Eu podia sentir ele próximo,nossa!Meu coração aqui ta disparado,será que ele consegue ouvir?Eu podia sentir a respiração dele em mim,o hálito muito próximo,minhas mãos começaram a suar e minha perna começou a tremer, mas era apenas o celular vibrando e tocando aquela musiquinha “a thousand Miles”.Tinha que ser,né?!Peguei aquele aparelhinho no bolso e no visor estava escrito “Eduardo” .Olhei do visor para o Bernardo que me olhou apreensivo.

-Ah Rafa,você que sabe- ele disse como se tivesse lido meus pensamentos.

-O que foi?...Não,não tem nada o que explicar não,eu vi...conversar o que?temos mais nada não!...haha,idiota,lógico que acabou né?!...Cê tem lepra?!Já falei que não tem o que explicar...some Eduardo!

Desliguei na cara dele.Que cara-de-pau!Ainda me pergunta se acabou mesmo! Quem ele tava pensando que eu era,uma idiota como as outras?

Por um momento toda aquela cena passou de novo na minha cabeça.Eu saindo do ônibus,ele agarrando uma garota loira,eu cuspindo no olho direito dele.Poxa,que falta de respeito e consideração comigo...tinha me enganado muito com ele.

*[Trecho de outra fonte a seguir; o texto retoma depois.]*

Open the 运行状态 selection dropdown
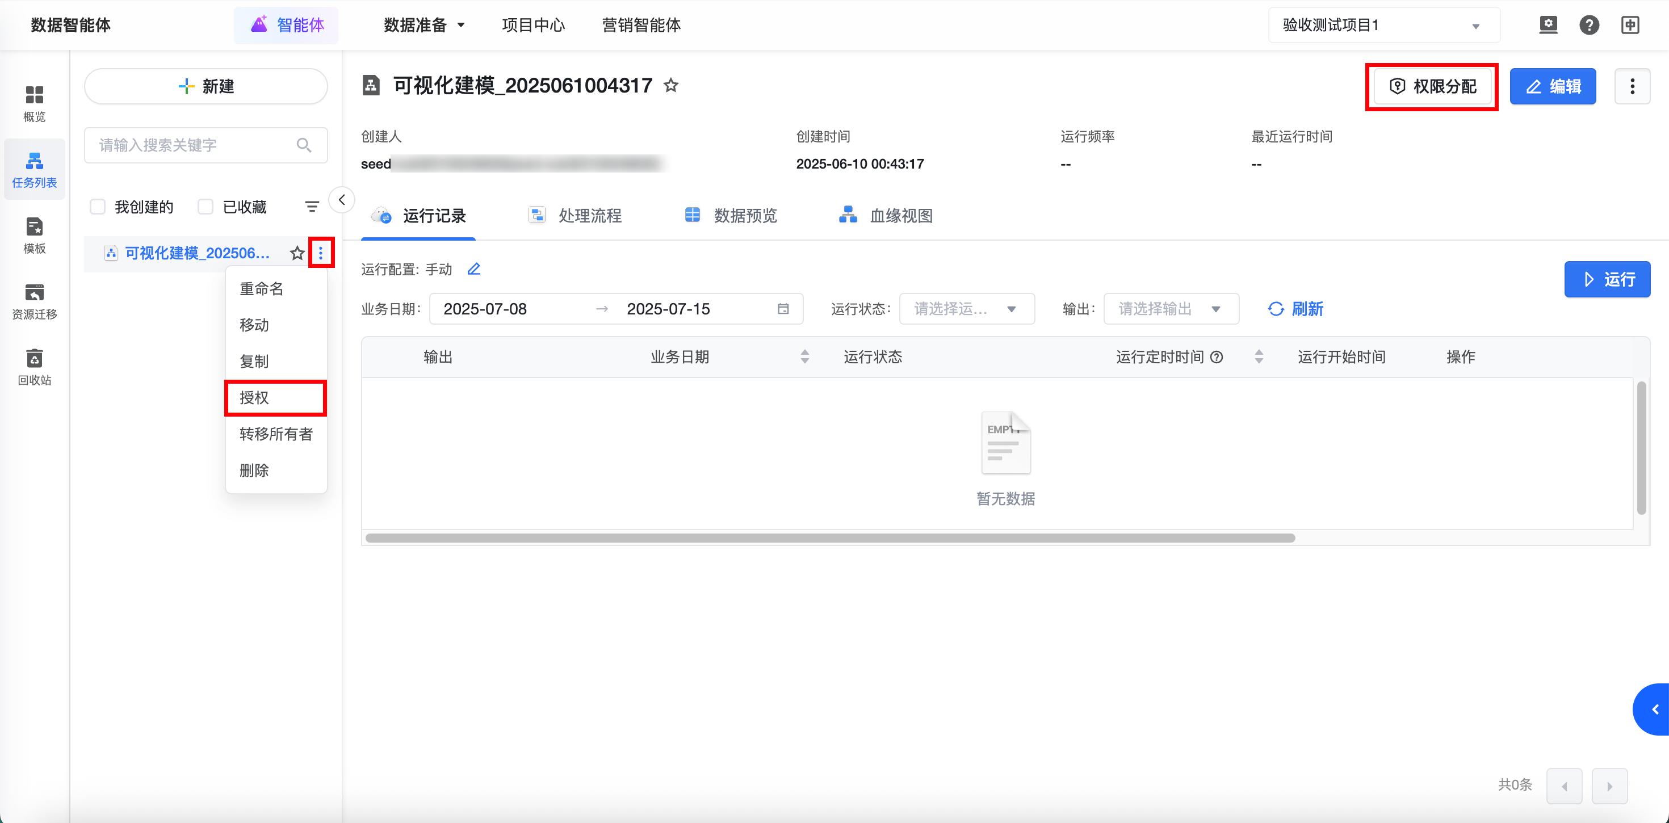Image resolution: width=1669 pixels, height=823 pixels. point(966,309)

Nesse momento meus olhos se encheram d’água e ,sem perceber estava chorando.Bernardo,que agora estava mais longe de mim se aproximou e me abraçou.Ficamos por um tempo assim.

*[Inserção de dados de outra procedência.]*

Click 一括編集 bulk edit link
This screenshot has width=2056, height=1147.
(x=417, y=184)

-Calma tem cara idiota mesmo, ele não te merece- ele sussurrava no meu ouvido, até que ele, assim mesmo,abraçados como estávamos ,resolveu virar o rosto na direção do meu.Se aproximou muito de mim.Foi aí que o Sinal para o terceiro horário tocou.E onde a gente estava?Bem debaixo do sinal que tinha um barulho muito alto e estridente. Assustei-me e dei um salto para trás. Ele deu uma risadinha e disse:

-Zuou, né?!-baixinho, mas eu ouvi.

Pegou minha mão, me puxou e falou:

-Vem, estou com fome.

-Uai, compra algo na cantina e come. Agora eu tenho aula.

-Ah..não vai não!

-Não?!Por quê?

-Como você acha que eu vou conseguir comer com o dedo machucado?

-Mas você come com a boca- brinquei.

-Nem vem, você vai ter que vir para me dar comida já que causou um estrago com meu dedo.-me lançou aquele olhar irresistível.

Mas se ele achava que seria fácil assim, muito se enganava. Joguei na mesmo moeda:

-É mesmo?! Me obriga!- e olhei intensamente nos olhos dele, e quando ele não disse nada me virei e fui embora para minha aula de matemática.